Pero tener que soportar por largos años tu canto que me destroza los oídos, ver tu barriga digna de Domicio, y tus flacas piernas dando grotescas volteretas en la pírrica danza; escuchar tu música, oírte declamar versos que no son tuyos, desdichado poetastro de suburbio, son cosas verdaderamente superiores a mis fuerzas y a mi paciencia, y han acabado por inspirarme el irresistible deseo de morir. Roma se tapa los oídos por no oírte, y el mundo se ríe de ti y te desprecia. En cuanto a mí, no puedo continuar avergonzándome de tu insignificancia, ni aunque pudiera lo querría. ¡No puedo más!
Los ladridos de Cerbero serán para mí menos molestos que tu canto, aunque a él se parezcan; porque, al fin y al cabo, nunca fui amigo de Cerbero, no tengo motivos para avergonzarme de su ladridos.
Salud, augusto, y no cantes; asesina, pero no hagas versos; envenena, pero no bailes; incendia, pero no toques la cítara! “Estos son los deseos y el último consejo del Arbiter Elegantiorum.”
El ejemplo de Petronio no abunda entre los aduladores de nuestra era gloriosa. Actúan, en general, de otra manera. No toman riesgos (y es casi lo único que no toman), están encantados de estar donde están y se disputan a codazos los favores del poder. Lo peor que puede pasarles es caer de la gracia del poder, y a veces caen, paradójicamente, por exceso de celo, exceso de servilismo.

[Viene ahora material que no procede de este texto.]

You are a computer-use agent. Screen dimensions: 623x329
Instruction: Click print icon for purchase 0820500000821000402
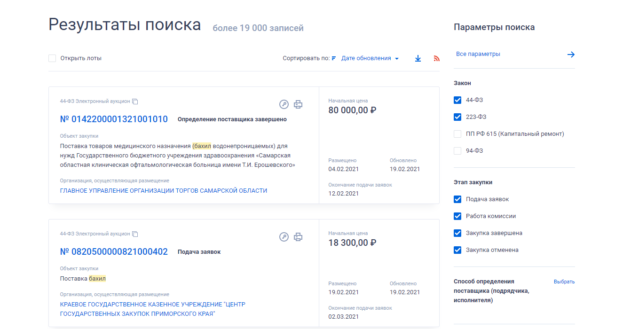pyautogui.click(x=298, y=237)
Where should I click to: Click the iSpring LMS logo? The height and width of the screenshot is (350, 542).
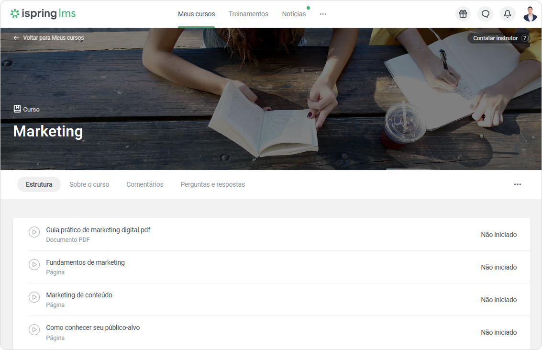tap(43, 13)
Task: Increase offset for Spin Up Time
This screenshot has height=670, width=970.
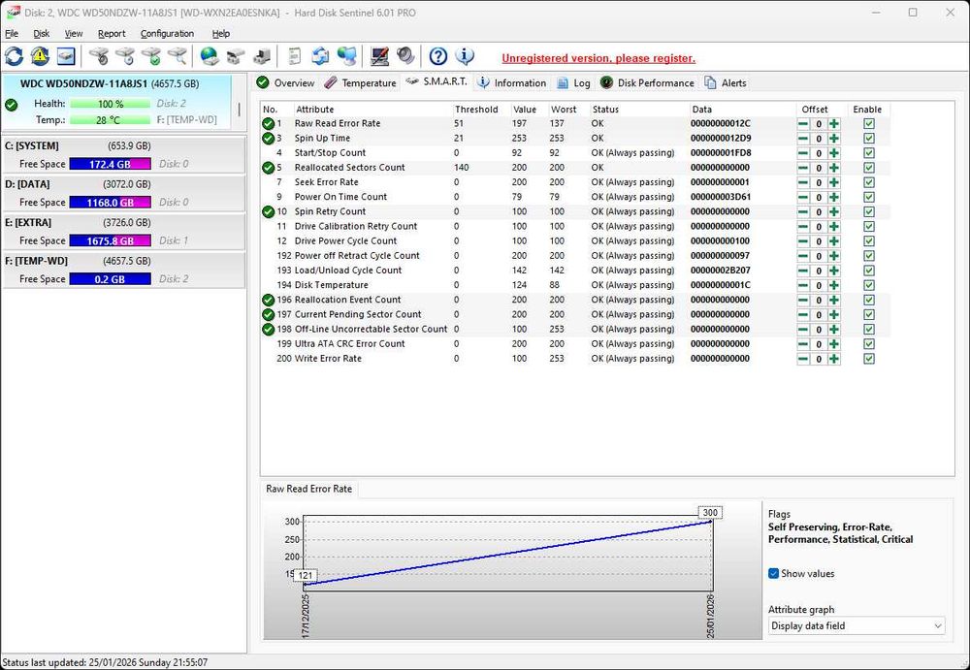Action: coord(834,139)
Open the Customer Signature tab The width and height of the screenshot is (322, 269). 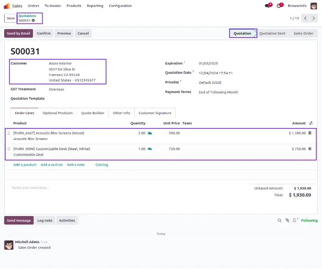pyautogui.click(x=155, y=113)
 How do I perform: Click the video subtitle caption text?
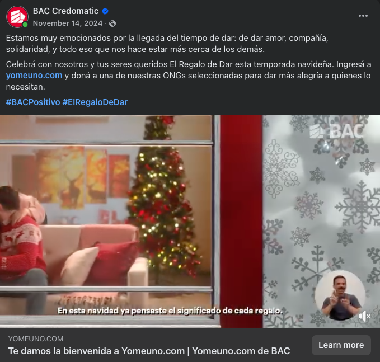coord(170,311)
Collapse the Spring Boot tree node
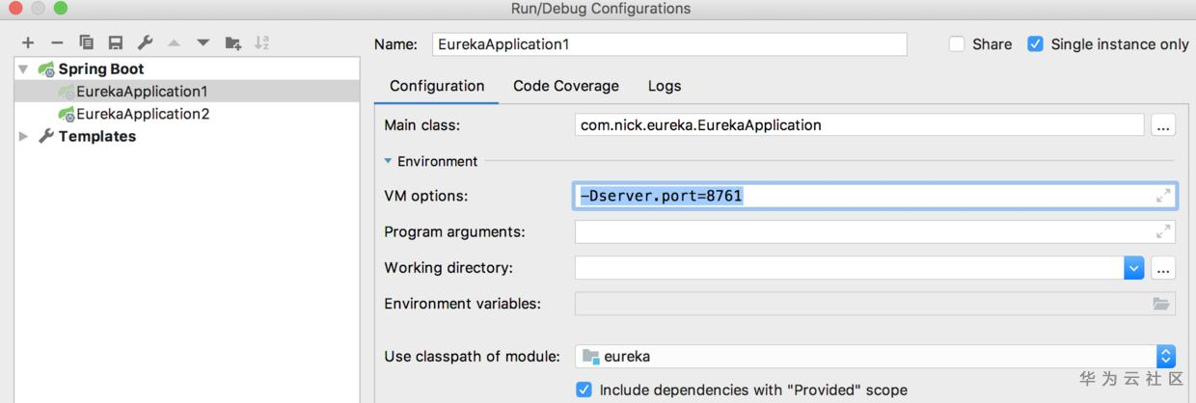1196x403 pixels. 23,69
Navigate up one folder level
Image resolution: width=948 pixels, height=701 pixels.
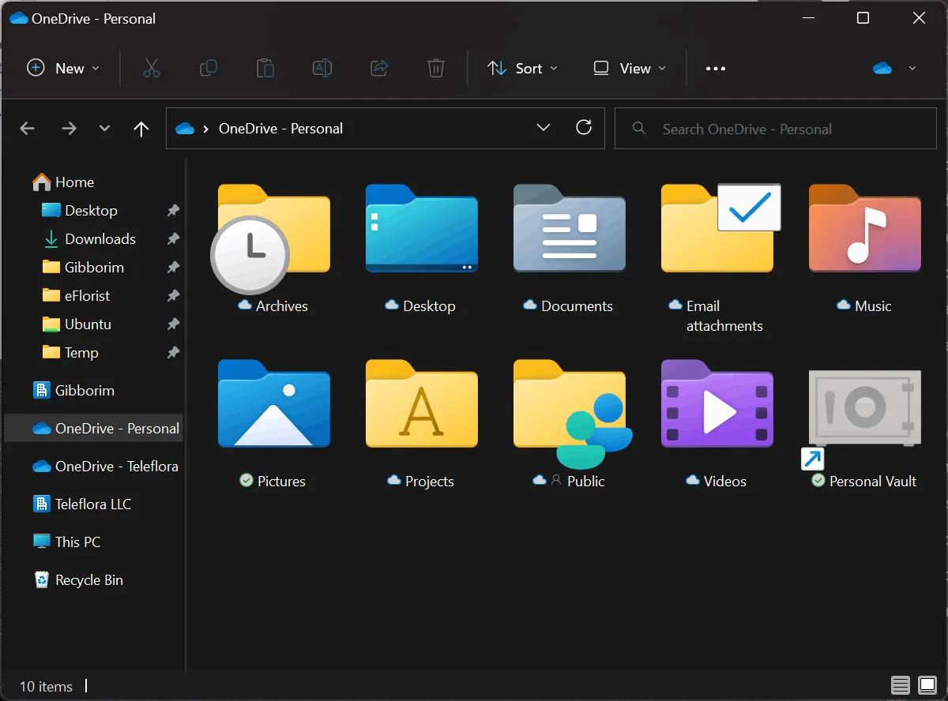pyautogui.click(x=141, y=128)
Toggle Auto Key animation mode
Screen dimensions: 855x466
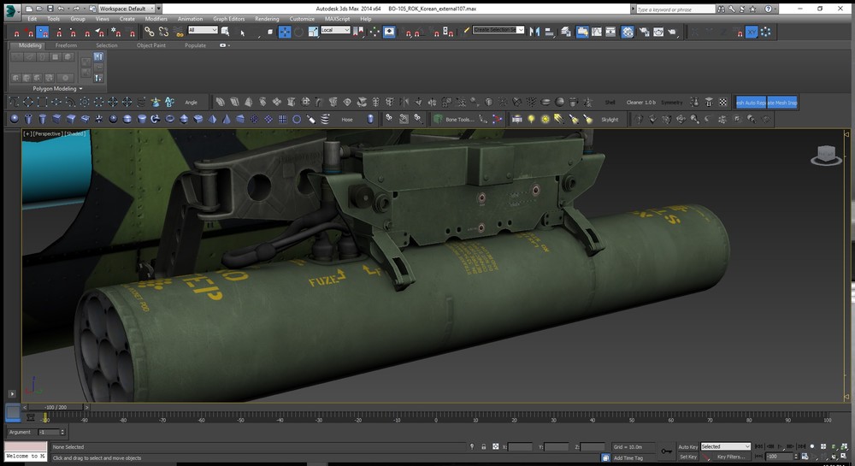click(687, 446)
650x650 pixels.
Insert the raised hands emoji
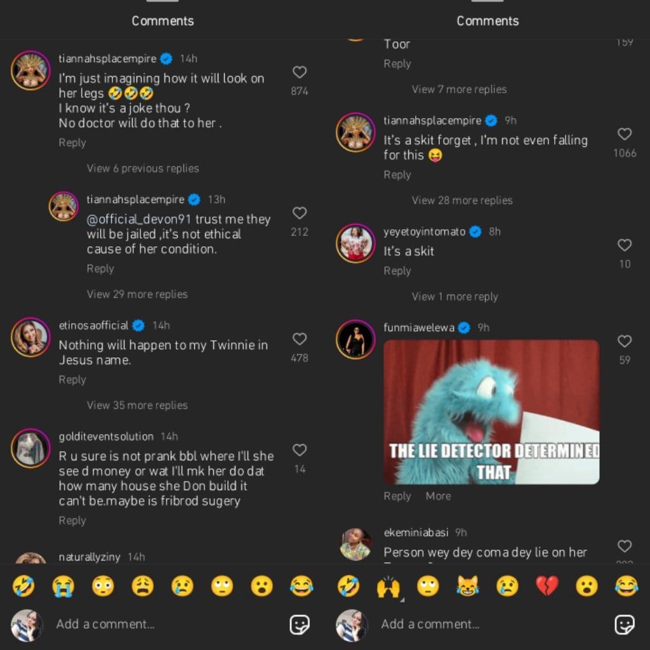click(x=388, y=586)

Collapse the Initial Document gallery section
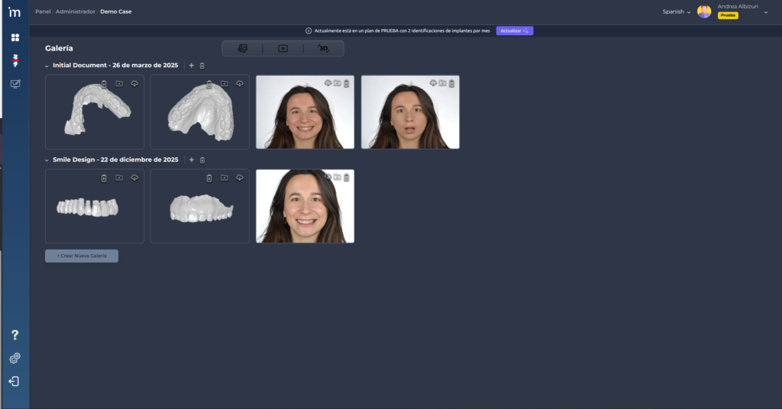[47, 66]
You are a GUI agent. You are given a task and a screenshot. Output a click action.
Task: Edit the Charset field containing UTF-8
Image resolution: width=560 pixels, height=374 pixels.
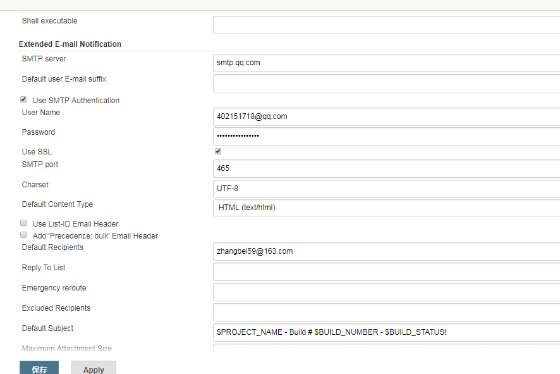click(386, 189)
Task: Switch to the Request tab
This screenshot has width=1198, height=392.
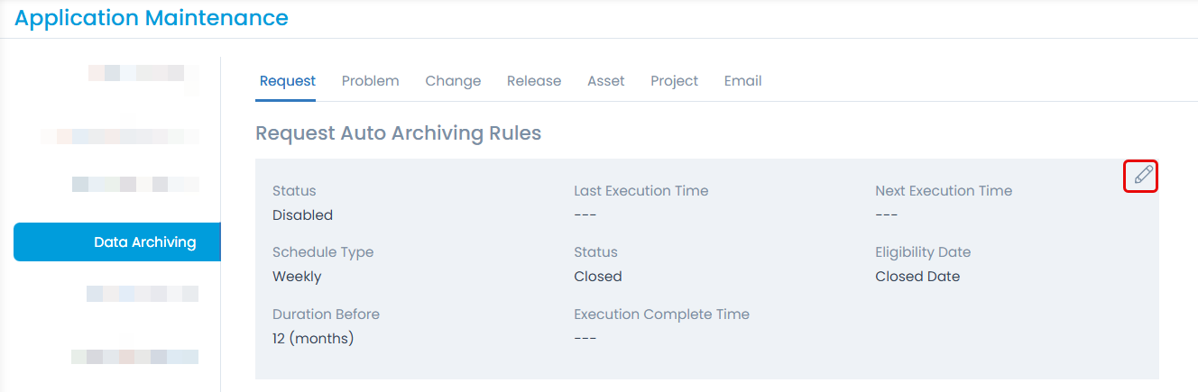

Esta es, sin duda, la razón de que en la novela de Vargas Llosa sobre Trujillo, el golpe más bajo va dirigido precisamente contra los aduladores de profesión, los cortesanos de toda ralea. Es un golpe bajo, bajísimo, por la propia naturaleza del objetivo, una especie de misil de vuelo rasante. El autor condena, sin duda, a los esbirros, castiga y mortifica la falta de escrúpulos de los delatores, denuncia la crueldad de los torturadores y presenta a Trujillo como asesino vesánico, pero son los cortesanos los que reciben la peor parte, a ellos está reservado el fallo más adverso, la pena máxima en el último círculo del infierno dantesco. Los cortesanos son la oveja más negra del rebaño. La especie abominable de los cortesanos inspira repugnancia. Y no me refiero solamente a los de la era de Trujillo. (De El chivo de Vargas Llosa: una lectura política).